> [Activity list]:
1. According to the In re Rooney bankruptcy opinion, why may this bankruptcy court hear and decide the motion to dismiss? Answer in one to three sentences.
2. Retype the part of the In re Rooney bankruptcy opinion starting with "OPINION TEXT STARTS" and going on through "their respective positions.".

> [Selected passage]:
In Re John T. Rooney

Citation436 B.R. 454
Decision Date28 June 2010
Docket NumberNo. 10-30676.,10-30676.
PartiesIn re John T. ROONEY and Canda S. Rooney, Debtors.
CourtUnited States Bankruptcy Courts. Sixth Circuit. U.S. Bankruptcy Court — Northern District of Ohio

OPINION TEXT STARTS HERE

Kyle A. Silvers, Toledo, OH, for Debtors.

MEMORANDUM OF DECISION AND ORDER REGARDING MOTION TO DISMISS

MARY ANN WHIPPLE, Bankruptcy Judge.

This case is before the court on the United States Trustee's (“the UST”) motion to dismiss Debtors' Chapter 7 case for abuse under 11 U.S.C. § 707(b)(1) and (3) [Doc. # 15] and Debtors' response [Doc. # 23]. The court held a hearing on the motion that Debtors, their counsel and counsel for the UST attended in person and at which the parties presented testimony and other evidence in support of their respective positions.

The district court has jurisdiction over this Chapter 7 case pursuant to 28 U.S.C. § 1334(a) as a case under Title 11. It has been referred to this court by the district court under its general order of reference. 28 U.S.C. § 157(a); General Order 84-1 of the United States District Court for the Northern District of Ohio. Proceedings to determine a motion to dismiss a case under § 707(b) are core proceedings that this court may hear and determine. 28 U.S.C. § 157(b)(1), (b)(2)(J) and (O).

Having considered the briefs and arguments of counsel and having reviewed the record in this case, for the reasons that follow, the court will grant the UST's motion and dismiss Debtors' Chapter 7 case unless they convert it to Chapter 13 or to Chapter 11 if not eligible to be debtors under Chapter 13. See 11 U.S.C. § 109(e).

BACKGROUND

Debtors are married. John Rooney (Rooney) is fifty-three years old and has one dependent child and three adult children from a previous marriage. He has a thirteen percent equity interest in Blanchard Family Physicians where he has worked as a family practice physician since completing his residency in 2002. He also “moonlights” at an urgent care facility where he sets his hours according to his family practice work schedule. Canda Rooney is forty-three years old and has three dependent children from a previous marriage. She is employed by Chase Bank where she has worked for three years as a bank teller.

> [Data under study]:
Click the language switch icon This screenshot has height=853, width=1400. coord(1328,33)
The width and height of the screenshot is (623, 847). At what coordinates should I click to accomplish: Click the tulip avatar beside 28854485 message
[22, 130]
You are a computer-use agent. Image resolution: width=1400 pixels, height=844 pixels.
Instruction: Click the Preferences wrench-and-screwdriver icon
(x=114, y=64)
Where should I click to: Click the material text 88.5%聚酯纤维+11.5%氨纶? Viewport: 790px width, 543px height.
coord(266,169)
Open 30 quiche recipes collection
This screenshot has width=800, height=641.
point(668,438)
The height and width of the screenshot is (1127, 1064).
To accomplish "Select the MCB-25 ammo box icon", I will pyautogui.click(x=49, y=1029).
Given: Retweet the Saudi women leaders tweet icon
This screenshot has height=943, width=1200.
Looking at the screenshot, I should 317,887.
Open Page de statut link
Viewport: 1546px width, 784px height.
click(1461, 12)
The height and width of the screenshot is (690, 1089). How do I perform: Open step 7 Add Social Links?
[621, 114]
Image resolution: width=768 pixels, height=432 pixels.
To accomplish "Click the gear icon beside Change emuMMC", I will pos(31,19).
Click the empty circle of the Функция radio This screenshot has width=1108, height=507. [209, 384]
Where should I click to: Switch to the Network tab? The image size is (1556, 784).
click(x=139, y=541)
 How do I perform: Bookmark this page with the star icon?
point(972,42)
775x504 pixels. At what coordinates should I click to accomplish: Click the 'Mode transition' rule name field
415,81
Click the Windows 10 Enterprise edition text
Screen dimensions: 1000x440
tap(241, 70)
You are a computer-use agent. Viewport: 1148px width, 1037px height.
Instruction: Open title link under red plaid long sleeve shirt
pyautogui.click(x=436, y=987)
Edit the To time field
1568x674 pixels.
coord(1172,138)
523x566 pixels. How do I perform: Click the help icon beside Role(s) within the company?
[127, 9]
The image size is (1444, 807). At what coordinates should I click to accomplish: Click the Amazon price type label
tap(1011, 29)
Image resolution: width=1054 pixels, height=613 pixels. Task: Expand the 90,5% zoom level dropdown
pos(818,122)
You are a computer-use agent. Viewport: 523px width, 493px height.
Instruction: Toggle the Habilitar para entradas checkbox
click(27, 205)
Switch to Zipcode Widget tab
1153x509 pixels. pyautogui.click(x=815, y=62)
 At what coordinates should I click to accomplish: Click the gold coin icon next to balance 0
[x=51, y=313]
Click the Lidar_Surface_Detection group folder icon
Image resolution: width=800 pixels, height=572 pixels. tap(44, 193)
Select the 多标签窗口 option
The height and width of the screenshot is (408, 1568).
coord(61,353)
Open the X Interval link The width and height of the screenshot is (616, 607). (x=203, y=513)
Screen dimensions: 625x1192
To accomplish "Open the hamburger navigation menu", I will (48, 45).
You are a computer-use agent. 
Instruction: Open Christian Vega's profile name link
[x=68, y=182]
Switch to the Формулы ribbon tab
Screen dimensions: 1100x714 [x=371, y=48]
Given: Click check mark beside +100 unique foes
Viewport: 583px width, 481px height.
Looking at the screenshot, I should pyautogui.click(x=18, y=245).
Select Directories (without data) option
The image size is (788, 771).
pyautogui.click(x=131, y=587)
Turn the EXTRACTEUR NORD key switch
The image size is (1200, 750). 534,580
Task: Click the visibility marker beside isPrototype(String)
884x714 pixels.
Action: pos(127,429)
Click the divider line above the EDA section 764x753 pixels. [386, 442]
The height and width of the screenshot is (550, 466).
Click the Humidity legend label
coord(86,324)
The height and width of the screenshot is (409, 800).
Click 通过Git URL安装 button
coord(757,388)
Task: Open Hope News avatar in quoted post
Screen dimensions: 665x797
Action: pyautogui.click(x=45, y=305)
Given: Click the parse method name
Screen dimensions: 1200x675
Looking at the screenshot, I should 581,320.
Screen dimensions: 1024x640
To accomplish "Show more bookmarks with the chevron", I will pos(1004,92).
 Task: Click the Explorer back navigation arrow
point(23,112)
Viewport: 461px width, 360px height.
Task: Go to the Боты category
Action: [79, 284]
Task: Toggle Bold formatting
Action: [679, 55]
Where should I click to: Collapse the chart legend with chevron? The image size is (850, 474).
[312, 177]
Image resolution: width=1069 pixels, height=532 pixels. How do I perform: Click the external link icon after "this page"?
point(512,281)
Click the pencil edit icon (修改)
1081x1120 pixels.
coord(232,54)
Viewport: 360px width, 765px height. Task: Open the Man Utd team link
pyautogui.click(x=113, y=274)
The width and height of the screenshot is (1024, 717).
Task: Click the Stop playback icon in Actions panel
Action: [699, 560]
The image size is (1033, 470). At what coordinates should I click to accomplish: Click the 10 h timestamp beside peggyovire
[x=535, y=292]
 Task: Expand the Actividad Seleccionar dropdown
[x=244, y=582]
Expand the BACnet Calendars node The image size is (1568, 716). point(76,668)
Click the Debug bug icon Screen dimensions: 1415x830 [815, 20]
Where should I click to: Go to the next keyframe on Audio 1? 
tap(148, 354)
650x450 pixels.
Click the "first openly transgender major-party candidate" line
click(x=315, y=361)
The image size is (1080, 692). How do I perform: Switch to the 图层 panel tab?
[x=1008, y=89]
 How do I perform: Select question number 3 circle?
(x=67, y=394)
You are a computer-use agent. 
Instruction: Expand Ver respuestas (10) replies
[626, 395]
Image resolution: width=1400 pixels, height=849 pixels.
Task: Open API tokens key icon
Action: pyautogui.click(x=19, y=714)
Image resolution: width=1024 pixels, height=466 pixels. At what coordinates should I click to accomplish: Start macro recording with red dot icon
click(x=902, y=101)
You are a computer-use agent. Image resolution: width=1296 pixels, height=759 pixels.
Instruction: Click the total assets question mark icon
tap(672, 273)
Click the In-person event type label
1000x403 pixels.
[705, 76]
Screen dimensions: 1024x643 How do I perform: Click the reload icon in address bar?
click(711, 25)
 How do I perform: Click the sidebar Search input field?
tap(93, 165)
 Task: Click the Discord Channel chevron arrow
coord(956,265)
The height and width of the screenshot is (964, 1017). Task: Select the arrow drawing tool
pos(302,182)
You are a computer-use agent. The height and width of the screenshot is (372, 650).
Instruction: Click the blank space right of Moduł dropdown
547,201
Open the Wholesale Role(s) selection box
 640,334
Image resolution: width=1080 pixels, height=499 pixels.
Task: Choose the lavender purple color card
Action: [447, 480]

> [Task-by-task results]:
1. The district court has jurisdiction over the Chapter 7 case under 28 U.S.C. § 1334(a) and referred it to this court under its general order of reference. Proceedings to determine a motion to dismiss under § 707(b) are core proceedings, which this court may hear and determine under 28 U.S.C. § 157(b)(1), (b)(2)(J) and (O).

2.
OPINION TEXT STARTS HERE

Kyle A. Silvers, Toledo, OH, for Debtors.

MEMORANDUM OF DECISION AND ORDER REGARDING MOTION TO DISMISS

MARY ANN WHIPPLE, Bankruptcy Judge.

This case is before the court on the United States Trustee's (“the UST”) motion to dismiss Debtors' Chapter 7 case for abuse under 11 U.S.C. § 707(b)(1) and (3) [Doc. # 15] and Debtors' response [Doc. # 23]. The court held a hearing on the motion that Debtors, their counsel and counsel for the UST attended in person and at which the parties presented testimony and other evidence in support of their respective positions.